All six were held at Duck Creek, a permanent holding area on private land near West Yellowstone. The brucellosis tests were administered by federal veterinarians, Cooper said.
Protesters with the Buffalo Field Campaign immediately issued a statement.

"It's ironic that we're celebrating the release of the new buffalo nickel at the same time we're harassing, capturing and killing the last wild and genetically pure buffalo left in the country as they begin their spring migration," Mike Mease, a member of the group, said in a press release.
Brucellosis is thought to cause domestic livestock to abort their calves. Though there has not been a case of bison transmitting the disease to cattle in the wild, Montana's ranchers fear it happening.

The result is a complicated state and federal bison management plan that calls for killing bison that get out of the park and test positive for the disease.

The three that were sent to slaughter this week were bulls, Cooper said.

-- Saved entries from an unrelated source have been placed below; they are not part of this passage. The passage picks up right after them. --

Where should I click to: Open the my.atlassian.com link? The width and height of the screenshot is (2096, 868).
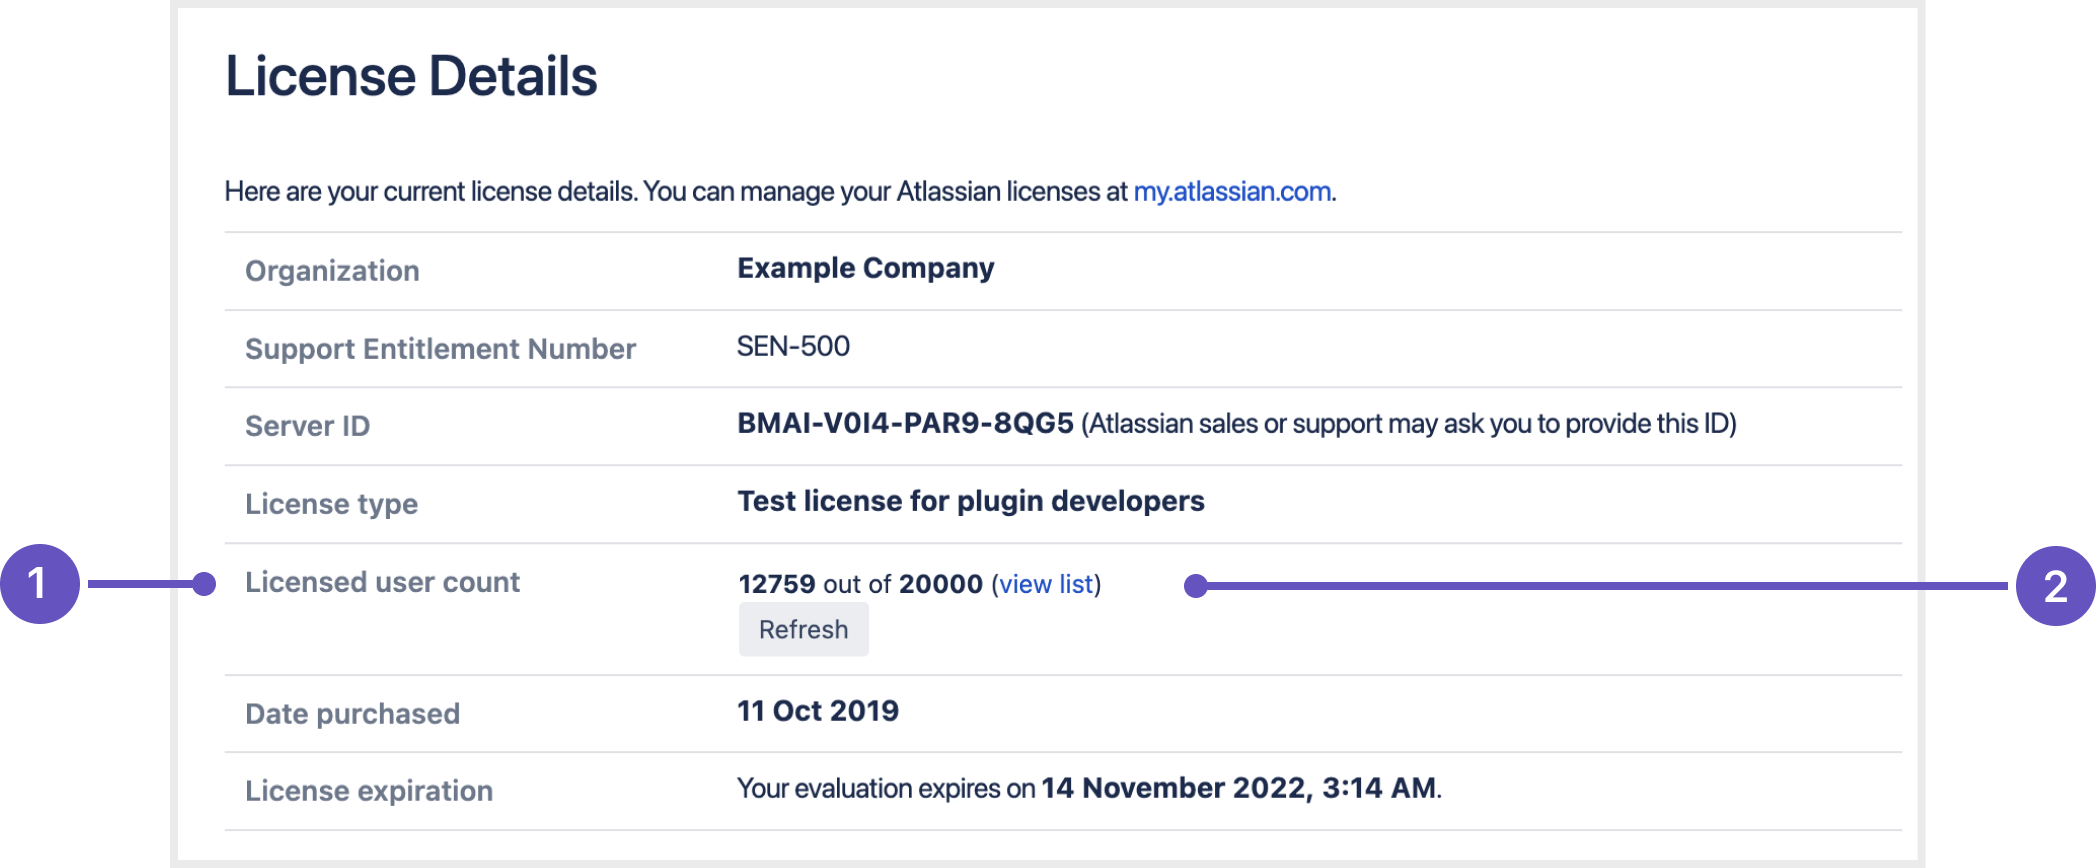[1232, 191]
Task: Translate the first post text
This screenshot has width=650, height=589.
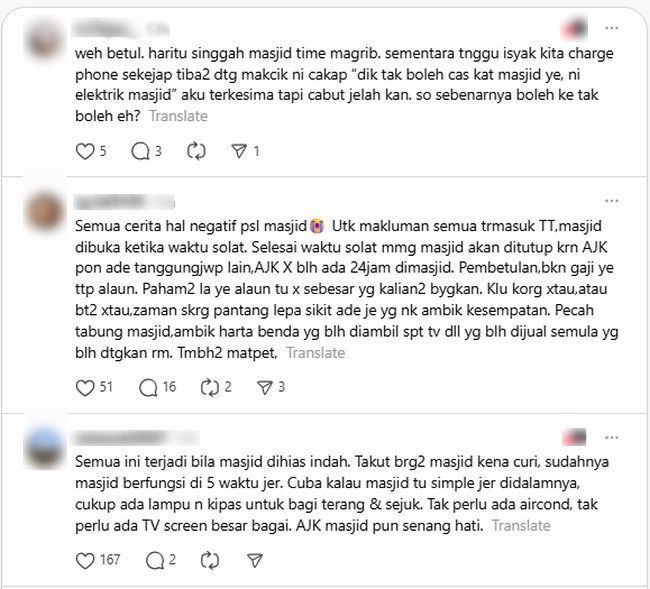Action: tap(179, 116)
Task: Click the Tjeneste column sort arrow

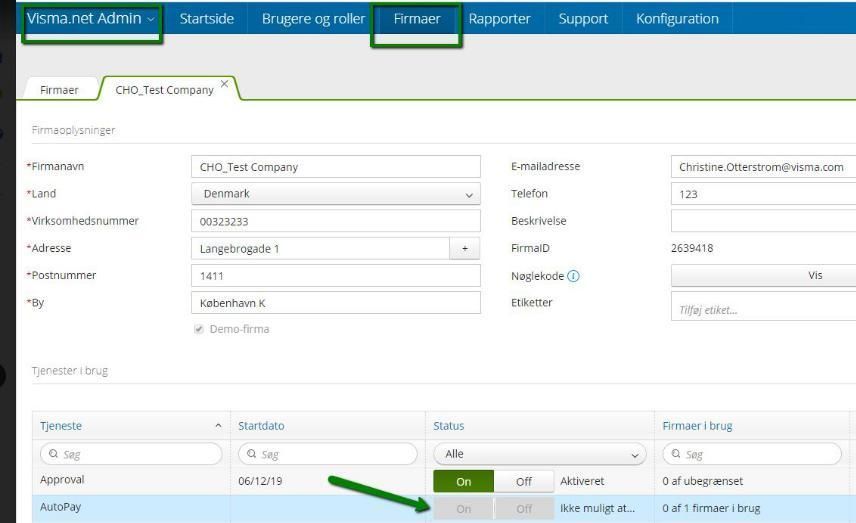Action: point(218,426)
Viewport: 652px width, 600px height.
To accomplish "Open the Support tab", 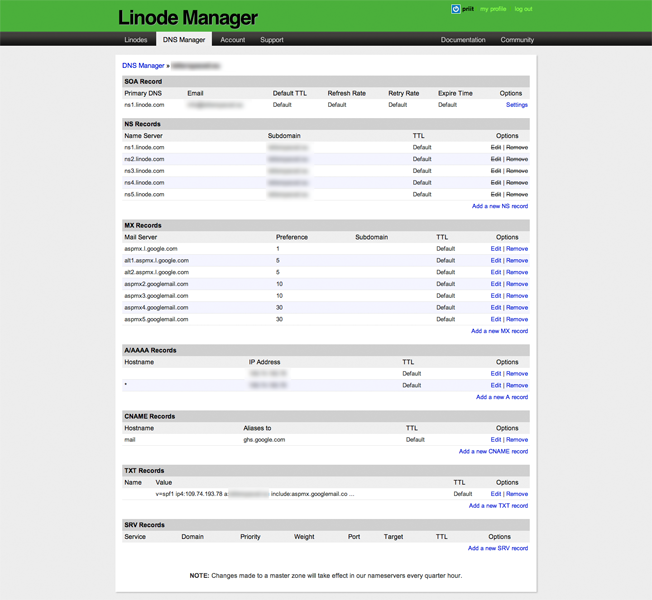I will point(272,40).
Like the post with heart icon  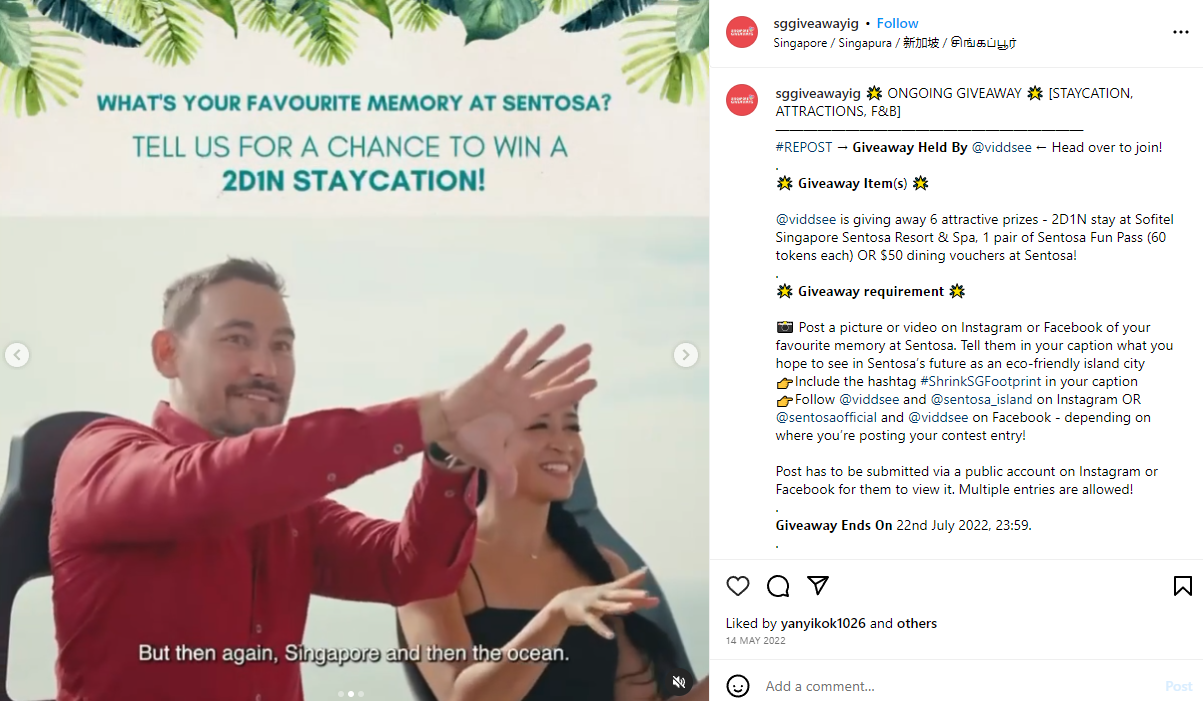(738, 586)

That, too, prompted criticism from the Buffalo Field Campaign.

"If brucellosis is the real reason for the buffalo harassment and slaughter, why do they keep killing bulls, who pose zero risk of transmitting the disease?" Stephany Seay, also a member of the group, said.

Since July 2004, the DOL has sent a total of six bison to slaughter, Cooper said. Another 478 were hazed back into the park.

The National Park Service killed one bison that was captured outside Yellowstone's northern boundary, she said. "That one was left for scavengers."